Green-up starts first on south-facing lower hillsides, and spreads more quickly downhill. Thoman and meteorologist Ted Fathauer saw this as a reaction to daily high temperatures.
Spring precipitation isn’t an important factor in green-up. In fact, Thoman said, spring in Fairbanks is typically dry. But with a season’s worth of snow melting, there is plenty of moisture for the trees to use.
In the 1990s, Thoman and Fathauer began working on a way to forecast green-up using easily available climate data, such as high temperatures and solar input. A few years later, Jan Dawe, who leads OneTree Alaska at UAF, suggested that a similar model could be used to predict the rise of birch sap, which occurs weeks before green-up. OneTree’s Birch Sap Collaborative is another project with a great deal of input from the public.
“This has been an ongoing and evolving work for 25 years,” Thoman said.
Thoman’s green-up formula takes the sum of the daily high temperatures above freezing, beginning on March 1 and adds two variables that give weight to really warm temperatures and to the increase of solar input as spring progresses.
This formula gives him a window he calls the green-up zone, which he is able to predict weeks ahead of time. While it is designed to predict green-up on southeast slopes in Fairbanks, Thoman said it also works fairly well in Delta Junction and in Anchorage, for birch and aspen trees. He was asked to see if it could calculate green-up in central British Columbia, but it didn’t work at all.

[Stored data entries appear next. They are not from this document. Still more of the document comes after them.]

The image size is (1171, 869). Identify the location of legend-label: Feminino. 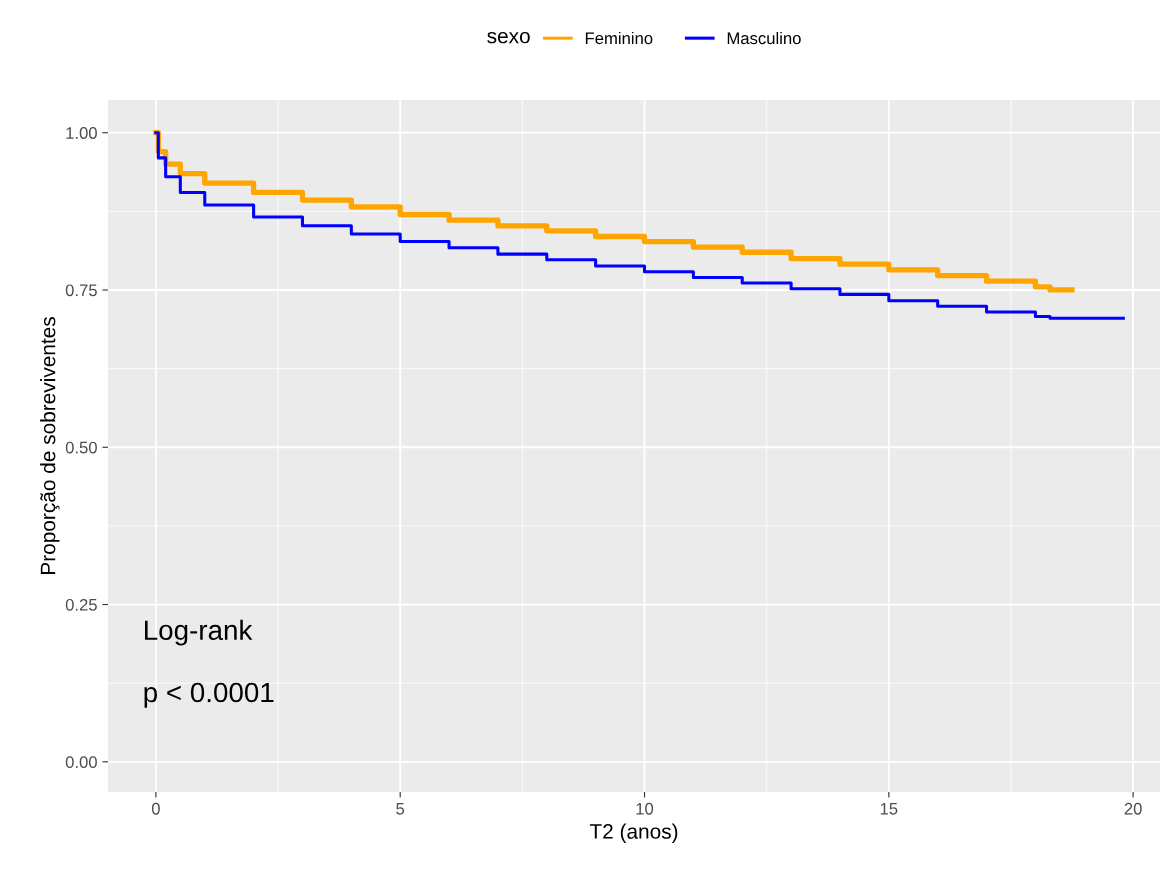
(619, 38).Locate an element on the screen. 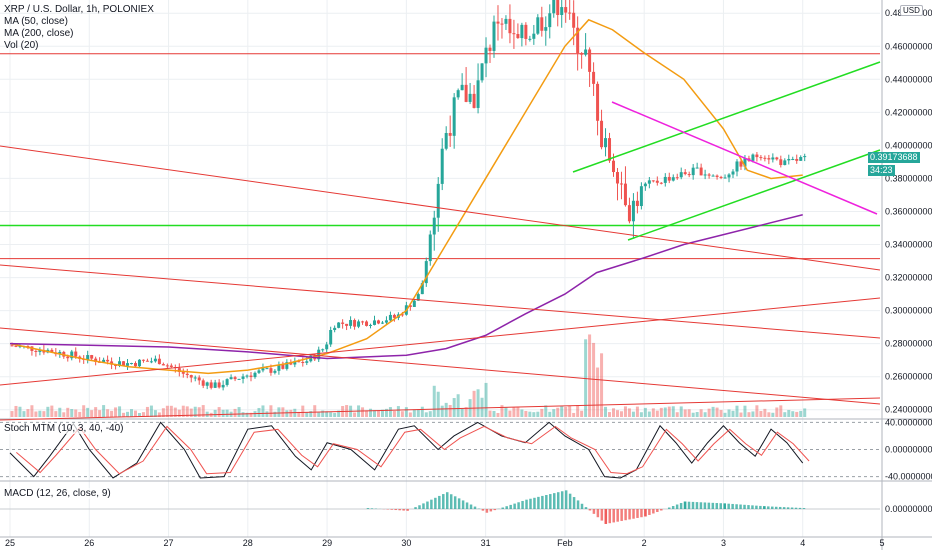 The height and width of the screenshot is (550, 932). last-price-tag: 0.39173688 is located at coordinates (894, 158).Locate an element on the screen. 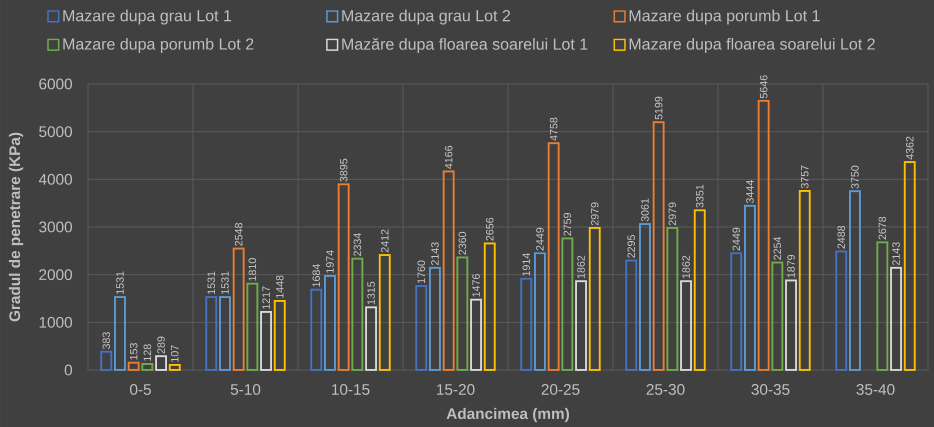  data-label: 2412 is located at coordinates (384, 241).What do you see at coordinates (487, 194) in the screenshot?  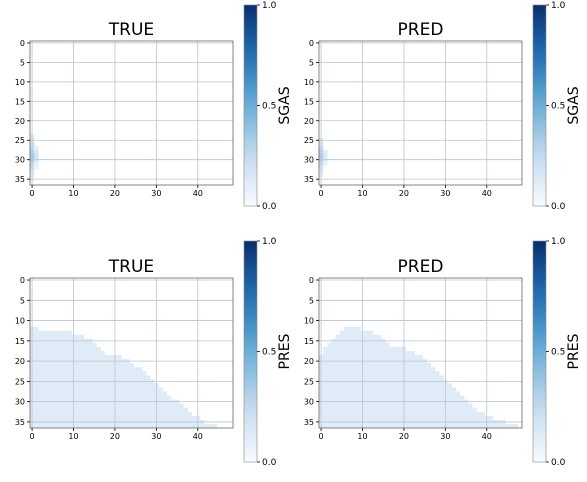 I see `x-tick-label: 40` at bounding box center [487, 194].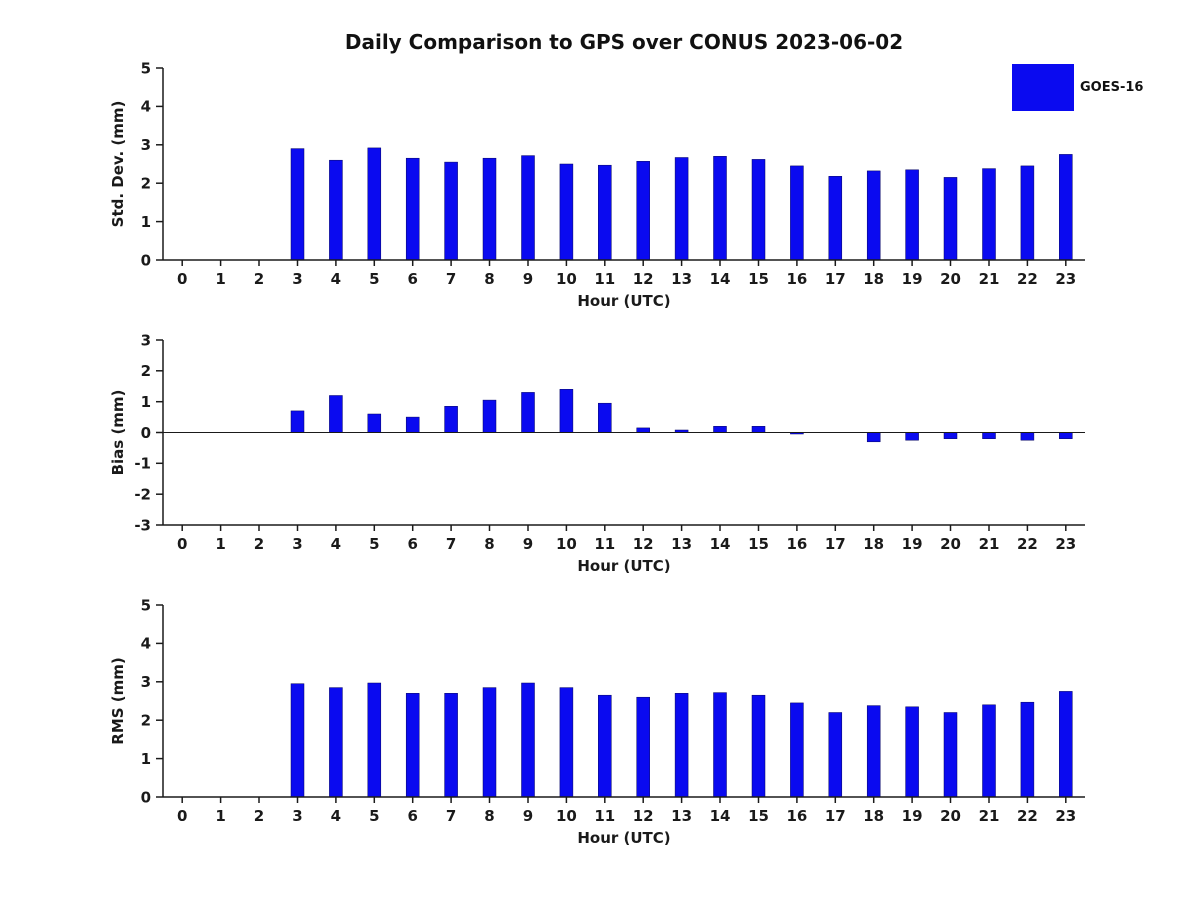 The height and width of the screenshot is (900, 1200). What do you see at coordinates (644, 279) in the screenshot?
I see `x-tick-label: 12` at bounding box center [644, 279].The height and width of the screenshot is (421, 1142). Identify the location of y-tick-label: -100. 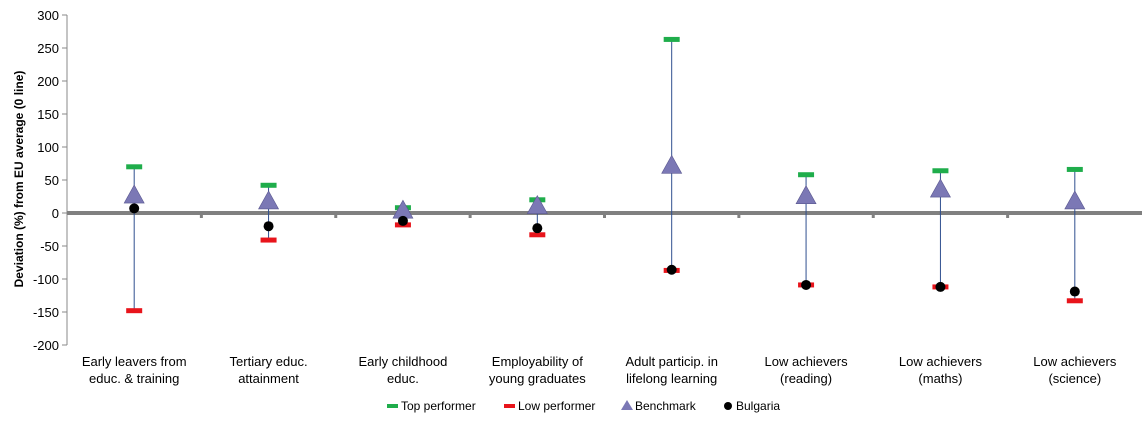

When green-up occurs, it brings some changes with it, beyond the color of the leaves. It’s important to birch and aspen biology. That change affects the birch sap, which is no longer useful for human tappers. It also signals a seasonal change in diet for moose, who are able to switch from the sticks, twigs and shrubs available in winter to green and leafy foods.
Green-up also affects humidity and climate, Thoman said. Once the leaves start to unfurl, they start the process of transpiration, which is the movement of water through a plant and its evaporation through leaves. That raises the local humidity, which fuels afternoon showers and, later, thundershowers.
And, the emergence of birch leaves means pollen isn’t far behind. Peak pollen usually occurs two to six days after green-up, depending on temperature, Dawe said during the green-up webinar. In 2020, an exceptionally warm year, the pollen exploded right after green-up and set a worldwide record that was nearly twice as high as the previous record.
High temperatures reached 82 and 80 degrees on the two days after green-up that year, which had an unexpected effect, Dawe said.
Ronda Schlumbohm, a Salcha Elementary School teacher who works closely with Dawe on projects involving birch trees, planted seeds harvested from the OneTree Alaska Long-Term monitoring plot later that fall so her students could grow trees. Not a single seed germinated that year. In 2023, seeds that were collected from the same trees did germinate.
“The T-field research plot is a seed orchard,” Dawe said. “We can collect seed year after year from the same group of trees and see how the seeds’ viability varies year by year. Each year that we harvest and test seeds, the data become more valuable when viewed with an eye to the weather they’re experiencing.”